Scientific classification
- Kingdom: Animalia
- Phylum: Arthropoda
- Clade: Pancrustacea
- Class: Insecta
- Order: Hymenoptera
- Family: Colletidae
- Genus: Hylaeus
- Species: H. mana
- Binomial name: Hylaeus mana Magnacca & Daly, 2003

= Hylaeus mana =

- Authority: Magnacca & Daly, 2003
- Conservation status: LE

Species of bee

Hylaeus mana is a species of bee that is endemic to Hawaii and known from only four populations. In September 2016, along with six other Hawaiian yellow-faced bee species, H. mana was listed for protection under the United States Endangered Species Act. This marked a first listing for any bee species in the US.

==Description==
Hylaeus mana is the smallest of Hawaiian Hylaeus species. It is colored black with yellow facial markings.

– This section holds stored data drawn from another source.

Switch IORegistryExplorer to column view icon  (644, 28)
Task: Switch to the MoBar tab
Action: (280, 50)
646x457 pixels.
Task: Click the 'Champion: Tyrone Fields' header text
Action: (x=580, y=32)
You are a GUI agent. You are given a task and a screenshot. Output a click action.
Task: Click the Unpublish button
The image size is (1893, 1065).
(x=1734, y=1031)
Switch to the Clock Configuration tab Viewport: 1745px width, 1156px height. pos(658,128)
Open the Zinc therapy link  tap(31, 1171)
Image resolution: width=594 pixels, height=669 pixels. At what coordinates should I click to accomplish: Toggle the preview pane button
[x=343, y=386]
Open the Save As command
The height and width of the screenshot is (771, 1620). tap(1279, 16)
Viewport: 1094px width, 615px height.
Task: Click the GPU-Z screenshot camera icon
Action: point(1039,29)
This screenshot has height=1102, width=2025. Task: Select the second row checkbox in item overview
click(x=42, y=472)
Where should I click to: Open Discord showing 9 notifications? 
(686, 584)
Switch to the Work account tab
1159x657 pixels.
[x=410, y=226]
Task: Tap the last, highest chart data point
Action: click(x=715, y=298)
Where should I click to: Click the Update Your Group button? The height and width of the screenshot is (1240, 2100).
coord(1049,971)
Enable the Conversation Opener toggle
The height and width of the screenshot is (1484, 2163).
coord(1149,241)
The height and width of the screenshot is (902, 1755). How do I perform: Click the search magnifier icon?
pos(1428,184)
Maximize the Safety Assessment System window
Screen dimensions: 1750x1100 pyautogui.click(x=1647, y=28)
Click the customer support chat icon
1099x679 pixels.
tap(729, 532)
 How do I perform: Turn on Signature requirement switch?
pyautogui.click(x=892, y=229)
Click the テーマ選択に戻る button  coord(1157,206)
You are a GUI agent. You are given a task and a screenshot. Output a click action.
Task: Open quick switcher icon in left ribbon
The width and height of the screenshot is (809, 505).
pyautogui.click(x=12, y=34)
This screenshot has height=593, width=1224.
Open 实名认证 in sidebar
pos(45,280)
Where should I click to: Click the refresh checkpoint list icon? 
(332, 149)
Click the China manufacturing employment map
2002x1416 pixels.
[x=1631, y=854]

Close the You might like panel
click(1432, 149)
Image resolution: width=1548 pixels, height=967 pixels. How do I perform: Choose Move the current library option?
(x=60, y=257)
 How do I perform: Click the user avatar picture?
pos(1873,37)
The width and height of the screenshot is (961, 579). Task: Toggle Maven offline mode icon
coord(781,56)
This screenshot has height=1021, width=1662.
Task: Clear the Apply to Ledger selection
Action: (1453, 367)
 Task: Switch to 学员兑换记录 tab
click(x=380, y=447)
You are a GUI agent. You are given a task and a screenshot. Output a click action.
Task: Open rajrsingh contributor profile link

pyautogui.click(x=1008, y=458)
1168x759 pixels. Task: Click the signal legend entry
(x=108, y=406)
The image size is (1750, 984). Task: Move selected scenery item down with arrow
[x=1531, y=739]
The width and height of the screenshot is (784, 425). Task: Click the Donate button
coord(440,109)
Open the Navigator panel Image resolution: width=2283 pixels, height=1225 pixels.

While the male's face is largely yellow, the female's face is characterized by three yellow lines.

==Distribution and habitat==
Hylaeus mana is currently known only from four sites of lowland forest in the Koʻolau Range on Oahu, at elevations of around 1400 ft. Threats to the species include habitat degradation by non-native animals and plants, predation by non-native insects, fires and climate change.